MICHEL MARTIN, HOST:
Hey, Steve, you know, it’s even quieter down here at the studio than usual because it’s Columbus Day or Indigenous People’s Day. You know, President Biden issued a proclamation a few years ago that this day can be celebrated as both. But did you know that for our northern neighbors, it is Thanksgiving?
STEVE INSKEEP, HOST:
I have heard that, and I’m sure that our Canadian colleagues would take any chance to make sure that we know it. They celebrate before America celebrates its Thanksgiving because, we’re told, of the long northern winter, meaning you have an earlier harvest season.
MARTIN: But I’m seeing that like other holidays, the meaning has changed over time.
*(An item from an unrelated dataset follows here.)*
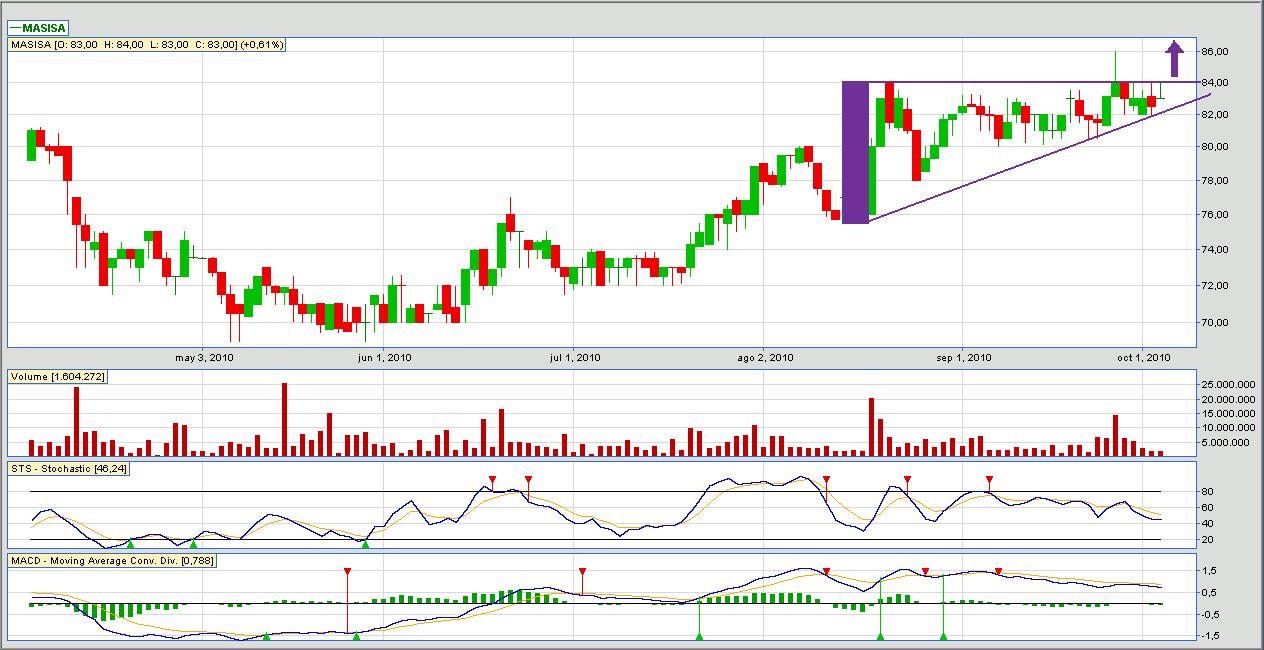Select the leftmost red marker on Stochastic panel
This screenshot has width=1264, height=650.
pos(492,481)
PETER STEVENS: Historically, it was a big religious occasion.
MARTIN: A religious occasion says Peter Stevens, a Canadian historian at Humber College in Toronto.
STEVENS: Everyone would go to church and hear these sermons that were not your typical church sermon but were sort of half religion and half sort of nation building.
MARTIN: Images of the harvest were historically used as symbols of national abundance. But it won’t surprise you to know that the Indigenous people whose lands were taken were not included in these Canadian sermons.
KEVIN WHITE: The stories are just as murky here in Canada as they are in the United States in terms of how Thanksgiving began between settlers and Indigenous peoples.
INSKEEP: Kevin White is an Indigenous scholar at the University of Toronto and a member of the Mohawk nation. And he says Indigenous people taught settlers how to hunt, how to fish, how to farm.
WHITE: The newcomers were not prepared for this new world. And Indigenous people helped them and showed them, you know, these are safe to eat. These aren’t safe to eat. There’s a lot of layering to this.
INSKEEP: White says Indigenous communities across North America have a tradition of giving thanks that goes back to before contact with settlers.
WHITE: For example, we as Mohawks and Senecas and Haudenosaunee – or Iroquois – people have a Thanksgiving address that we basically enact daily but acknowledges all of the natural world and its bounty that provides for our existence and what we call a good mind or a contented mind.
MARTIN: Today, Canadians as a nation have different Thanksgiving traditions than in the U.S. Instead of watching American football, Peter Stevens says Canadians like to contemplate fall foliage.
STEVENS: You drive, and you see the fall leaves. And maybe you stop in at a winery, and then you pop in and get a flavor for the local pastries and some butter tarts and things like that.
INSKEEP: Canadians apparently love butter pies. Think pecan pie minus the pecans or Nanaimo bars.
STEVENS: So you’ve got sort of a base that’s got some chocolate and coconut in it. And then the middle layer is this kind of creamy yellow color that’s quite sweet. And then there’s sort of a layer of chocolate on top of that.
INSKEEP: I did not see the coconut coming, Michel, but part of the classic Thanksgiving turkey dinner that Canadians do enjoy. It is part of that along with mashed potatoes and gravy and beans and that sort of thing.
MARTIN: Well, there’s always room for more chocolate, right?
INSKEEP: (Laughter) There’s always room for more chocolate.
MARTIN: Always room for more chocolate.
INSKEEP: I like the description of being half religious, half nation building. In America, of course, it’s half religious, half nation building, half football, half commercials.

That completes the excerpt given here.